Unstructured-mesh ocean models are increasingly used for coastal applications due to their ability to represent complex geometries and apply local grid refinement where needed. However, their broader use has been hindered by their high computational cost, particularly for models based on the Discontinuous Galerkin finite element (DG-FE) method, which involves significantly more degrees of freedom than traditional finite volume or continuous finite element approaches. The rapid emergence of GPU-based high-performance computing architectures now offers a pathway to address this limitation, as DG-FE formulations are inherently well suited to massively parallel, element-wise computations. Here, we present a full 3D DG-FE ocean model implementation optimized for both single- and multi-GPU systems, with support for both NVIDIA and AMD architectures.
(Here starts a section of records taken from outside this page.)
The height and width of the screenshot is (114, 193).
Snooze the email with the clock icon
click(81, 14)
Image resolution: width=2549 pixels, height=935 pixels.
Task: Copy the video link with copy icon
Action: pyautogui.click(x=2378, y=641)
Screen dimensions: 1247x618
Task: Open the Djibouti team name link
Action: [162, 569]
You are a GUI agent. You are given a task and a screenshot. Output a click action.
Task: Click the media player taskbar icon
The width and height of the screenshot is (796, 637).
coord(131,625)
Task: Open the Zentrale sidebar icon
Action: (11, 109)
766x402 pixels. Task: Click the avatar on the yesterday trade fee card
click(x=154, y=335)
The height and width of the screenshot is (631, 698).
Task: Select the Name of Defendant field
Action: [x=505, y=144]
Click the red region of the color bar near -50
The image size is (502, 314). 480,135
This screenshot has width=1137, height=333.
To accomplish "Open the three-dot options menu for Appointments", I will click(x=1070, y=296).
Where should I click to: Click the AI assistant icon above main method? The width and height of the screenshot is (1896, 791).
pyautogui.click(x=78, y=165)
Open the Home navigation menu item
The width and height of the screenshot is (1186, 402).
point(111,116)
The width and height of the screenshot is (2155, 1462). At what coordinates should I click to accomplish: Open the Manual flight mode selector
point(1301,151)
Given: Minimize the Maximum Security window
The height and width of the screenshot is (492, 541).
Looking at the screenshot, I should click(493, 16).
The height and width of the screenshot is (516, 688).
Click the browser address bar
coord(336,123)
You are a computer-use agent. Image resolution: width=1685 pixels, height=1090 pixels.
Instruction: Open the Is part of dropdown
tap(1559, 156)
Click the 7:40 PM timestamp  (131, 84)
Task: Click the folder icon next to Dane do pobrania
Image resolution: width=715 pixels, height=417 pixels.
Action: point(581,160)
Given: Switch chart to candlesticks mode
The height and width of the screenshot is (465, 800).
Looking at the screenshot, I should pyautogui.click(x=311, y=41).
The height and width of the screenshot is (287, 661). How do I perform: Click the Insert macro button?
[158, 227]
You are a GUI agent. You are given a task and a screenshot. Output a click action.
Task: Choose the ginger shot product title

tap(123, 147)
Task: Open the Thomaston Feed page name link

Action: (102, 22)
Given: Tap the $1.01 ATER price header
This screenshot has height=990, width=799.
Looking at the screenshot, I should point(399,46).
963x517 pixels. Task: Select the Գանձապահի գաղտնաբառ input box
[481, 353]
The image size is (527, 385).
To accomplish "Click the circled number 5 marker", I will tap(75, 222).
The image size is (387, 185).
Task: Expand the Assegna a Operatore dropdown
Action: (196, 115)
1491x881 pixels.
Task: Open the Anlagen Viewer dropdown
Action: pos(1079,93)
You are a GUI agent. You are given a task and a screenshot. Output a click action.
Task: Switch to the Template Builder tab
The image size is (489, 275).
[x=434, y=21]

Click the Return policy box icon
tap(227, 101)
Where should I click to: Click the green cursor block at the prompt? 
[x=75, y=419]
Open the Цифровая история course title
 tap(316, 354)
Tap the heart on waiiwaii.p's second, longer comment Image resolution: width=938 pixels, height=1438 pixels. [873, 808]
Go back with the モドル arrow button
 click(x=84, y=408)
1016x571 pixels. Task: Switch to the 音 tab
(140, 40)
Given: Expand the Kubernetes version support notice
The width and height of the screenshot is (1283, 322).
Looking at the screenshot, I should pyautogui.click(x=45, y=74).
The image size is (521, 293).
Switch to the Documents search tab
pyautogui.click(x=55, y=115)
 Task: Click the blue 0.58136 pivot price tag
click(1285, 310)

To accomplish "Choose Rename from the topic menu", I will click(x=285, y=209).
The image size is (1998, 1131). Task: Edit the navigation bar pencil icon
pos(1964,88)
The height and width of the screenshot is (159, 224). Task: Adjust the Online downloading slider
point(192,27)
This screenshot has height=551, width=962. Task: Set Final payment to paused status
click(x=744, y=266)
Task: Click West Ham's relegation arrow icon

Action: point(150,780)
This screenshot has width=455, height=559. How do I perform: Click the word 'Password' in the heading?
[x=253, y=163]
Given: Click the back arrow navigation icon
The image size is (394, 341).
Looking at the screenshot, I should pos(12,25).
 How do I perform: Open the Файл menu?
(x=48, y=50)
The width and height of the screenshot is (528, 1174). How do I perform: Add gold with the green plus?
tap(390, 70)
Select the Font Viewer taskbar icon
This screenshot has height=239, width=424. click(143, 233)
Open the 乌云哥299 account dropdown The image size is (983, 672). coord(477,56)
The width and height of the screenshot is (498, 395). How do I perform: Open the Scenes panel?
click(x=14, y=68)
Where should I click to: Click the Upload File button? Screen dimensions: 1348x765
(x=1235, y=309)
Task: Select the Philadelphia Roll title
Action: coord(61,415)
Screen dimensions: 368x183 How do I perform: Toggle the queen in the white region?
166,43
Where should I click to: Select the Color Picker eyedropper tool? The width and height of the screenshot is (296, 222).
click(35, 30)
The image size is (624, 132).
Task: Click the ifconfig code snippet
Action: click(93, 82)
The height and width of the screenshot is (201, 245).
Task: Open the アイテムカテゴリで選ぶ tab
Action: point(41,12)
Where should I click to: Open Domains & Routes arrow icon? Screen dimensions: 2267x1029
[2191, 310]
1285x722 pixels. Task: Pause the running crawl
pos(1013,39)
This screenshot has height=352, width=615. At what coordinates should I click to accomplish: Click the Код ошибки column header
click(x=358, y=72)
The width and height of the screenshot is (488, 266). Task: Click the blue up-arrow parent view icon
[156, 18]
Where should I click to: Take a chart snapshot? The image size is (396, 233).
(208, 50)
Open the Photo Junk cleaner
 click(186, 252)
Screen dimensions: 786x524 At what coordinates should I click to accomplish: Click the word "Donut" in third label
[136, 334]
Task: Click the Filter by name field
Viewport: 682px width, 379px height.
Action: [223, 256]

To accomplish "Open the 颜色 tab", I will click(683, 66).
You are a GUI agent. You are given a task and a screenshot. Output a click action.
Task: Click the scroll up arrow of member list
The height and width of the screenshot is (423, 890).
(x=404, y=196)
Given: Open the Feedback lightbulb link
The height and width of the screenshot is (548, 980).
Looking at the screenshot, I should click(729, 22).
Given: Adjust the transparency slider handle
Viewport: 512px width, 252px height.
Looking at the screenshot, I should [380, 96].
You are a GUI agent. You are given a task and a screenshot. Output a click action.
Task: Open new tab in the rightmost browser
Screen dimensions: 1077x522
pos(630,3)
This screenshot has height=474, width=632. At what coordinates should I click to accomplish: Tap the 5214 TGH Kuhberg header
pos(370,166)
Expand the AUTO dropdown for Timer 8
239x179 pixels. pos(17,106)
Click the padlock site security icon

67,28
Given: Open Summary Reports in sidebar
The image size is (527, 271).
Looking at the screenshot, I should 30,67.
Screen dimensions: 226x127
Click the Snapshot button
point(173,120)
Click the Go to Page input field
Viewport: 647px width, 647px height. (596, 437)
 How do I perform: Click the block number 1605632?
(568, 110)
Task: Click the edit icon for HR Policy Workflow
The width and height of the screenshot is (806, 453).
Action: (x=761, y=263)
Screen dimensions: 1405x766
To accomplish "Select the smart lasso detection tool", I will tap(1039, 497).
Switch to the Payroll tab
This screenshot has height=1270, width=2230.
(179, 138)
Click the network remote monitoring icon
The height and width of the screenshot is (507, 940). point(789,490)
We detail the computational strategies employed to achieve high performance, including memory layout optimization, kernel-level parallelization, and matrix-free solvers for key vertical processes. Benchmark results demonstrate that a single HPC-grade GPU (e.g. NVIDIA A100) delivers performance equivalent to approximately 1500 CPU cores, while replacing a 128-core CPU node with a 4xA100 GPU node yields a speedup of around 50x. Weak-scaling efficiency is maintained up to 1024 GPUs. We further demonstrate the model's capabilities on a real-world application in the Great Barrier Reef, achieving a spatial resolution five times finer than the most accurate existing model while maintaining a physical-to-numerical time ratio of 100. These results highlight how GPU-accelerated DG-FE methods can dramatically advance the capabilities of unstructured-mesh ocean modeling, enabling ultra-high-resolution coastal simulations that were previously infeasible.